Neuf ans après la fermeture du magasin Walmart à Jonquière, le dossier retourne chez l’arbitre qui a déjà écrit que le géant américain « ne disposait pas de toutes les discrétions » quand sa main-d’œuvre s’est syndiquée et que les mises à pied de février 2005 étaient « illégales ». Sa mission : soupeser les demandes de réparation à l’endroit des 190 employés touchés.
À cinq juges contre trois, la Cour suprême du Canada a penché vendredi en faveur des Travailleurs unis de l’alimentation et du commerce (TUAC-FTQ) selon lesquels la décision rendue en 2009 par l’arbitre Jean-Guy Ménard était raisonnable. Ce dernier avait alors été saisi d’une plainte liée à l’article 59 du Code du travail, qui gèle les conditions de travail à la suite de la création d’un syndicat.
Alors que l’avocat syndical parle d’une « victoire totale », Wal-Mart préfère d’abord analyser la décision pour déterminer les prochaines étapes. Chez les ex-employés, on se délectait du jugement. « C’est une grande joie », a dit au téléphone Gaétan Plourde, qui travaillait au département de l’électronique. Invité à chiffrer le montant d’argent qu’il croit pouvoir recevoir, il a dit que « c’est une question trop précise ».

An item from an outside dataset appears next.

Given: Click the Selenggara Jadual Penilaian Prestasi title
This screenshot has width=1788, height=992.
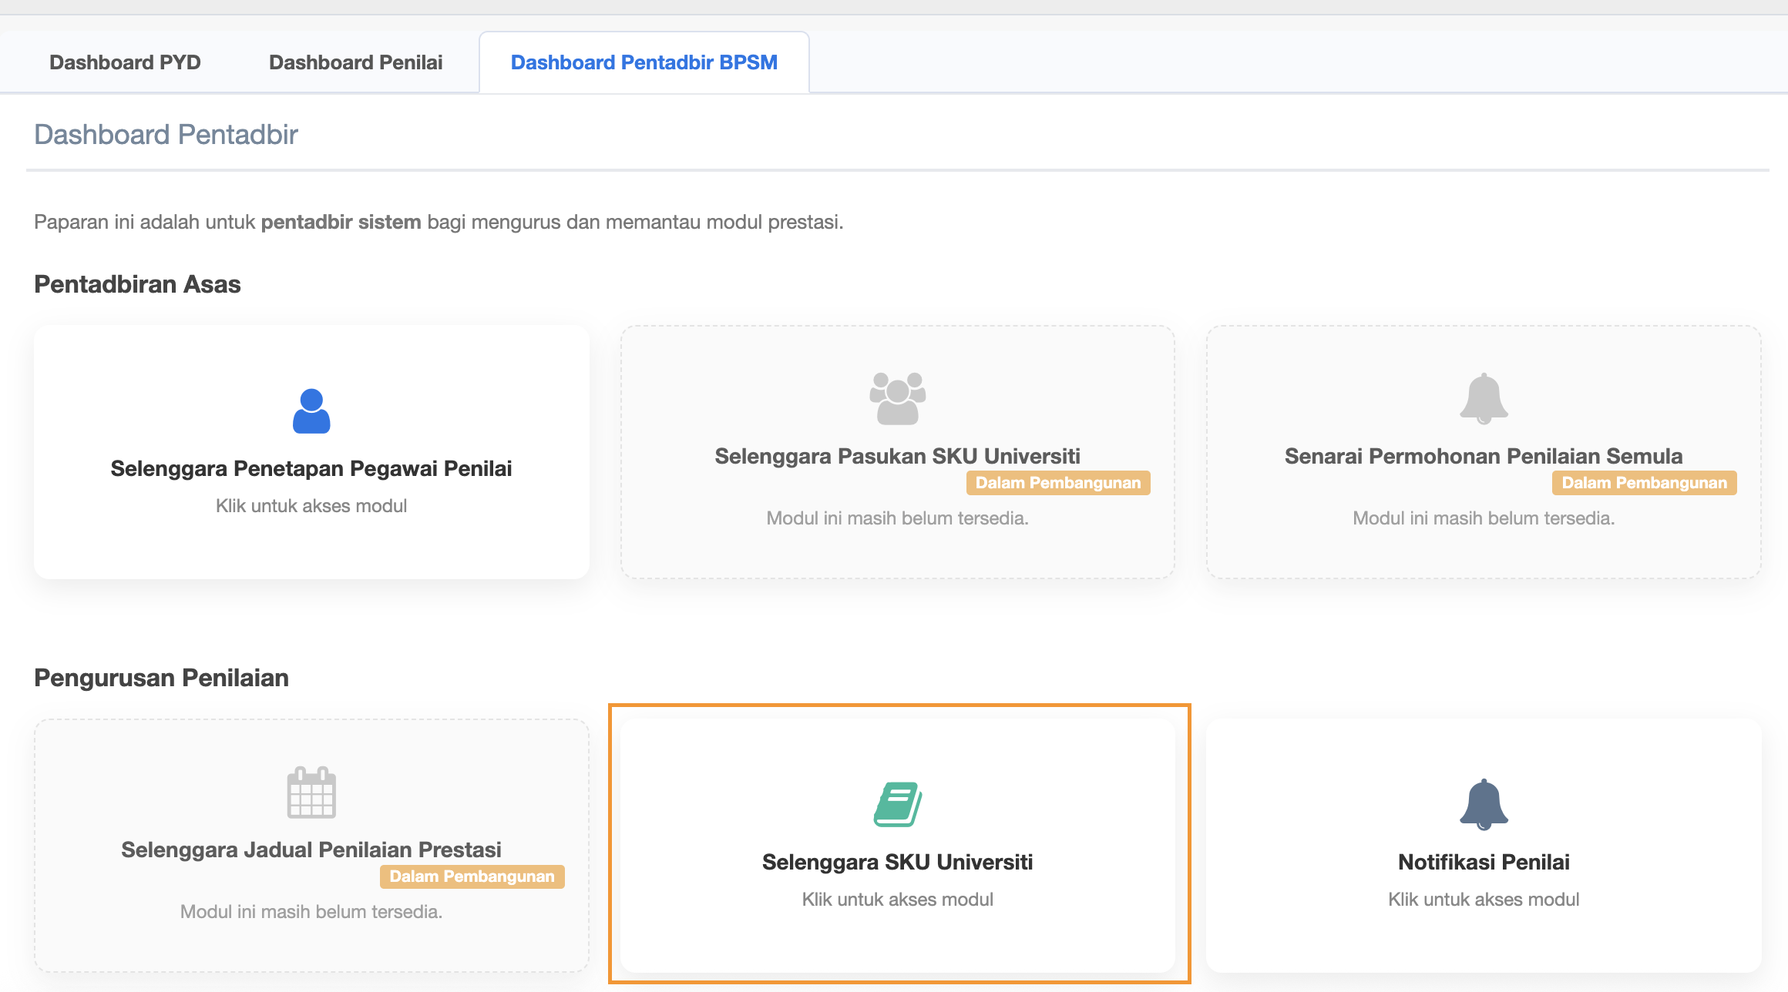Looking at the screenshot, I should pyautogui.click(x=311, y=850).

La décision de Me Ménard en 2009 avait été confirmée par la Cour supérieure l’année suivante. Dans sa décision de mai 2012, la Cour d’appel n’était pas du même avis, et les TUAC avaient choisi de faire appel à la Cour suprême. Les plaidoiries ont eu lieu le 6 décembre 2013.
« Rien ne permet de conclure que la décision de l’arbitre Ménard est déraisonnable. Au contraire […] elle apparaît tout à fait conforme au texte et aux objectifs de l’article 59, de même qu’au sens et à la portée qu’a bien voulu lui donner le législateur québécois », a écrit au nom de la majorité le juge Louis LeBel, coauteur d’un ouvrage de 440 pages publié dans les années 70 et intitulé Le droit du travail en vigueur au Québec.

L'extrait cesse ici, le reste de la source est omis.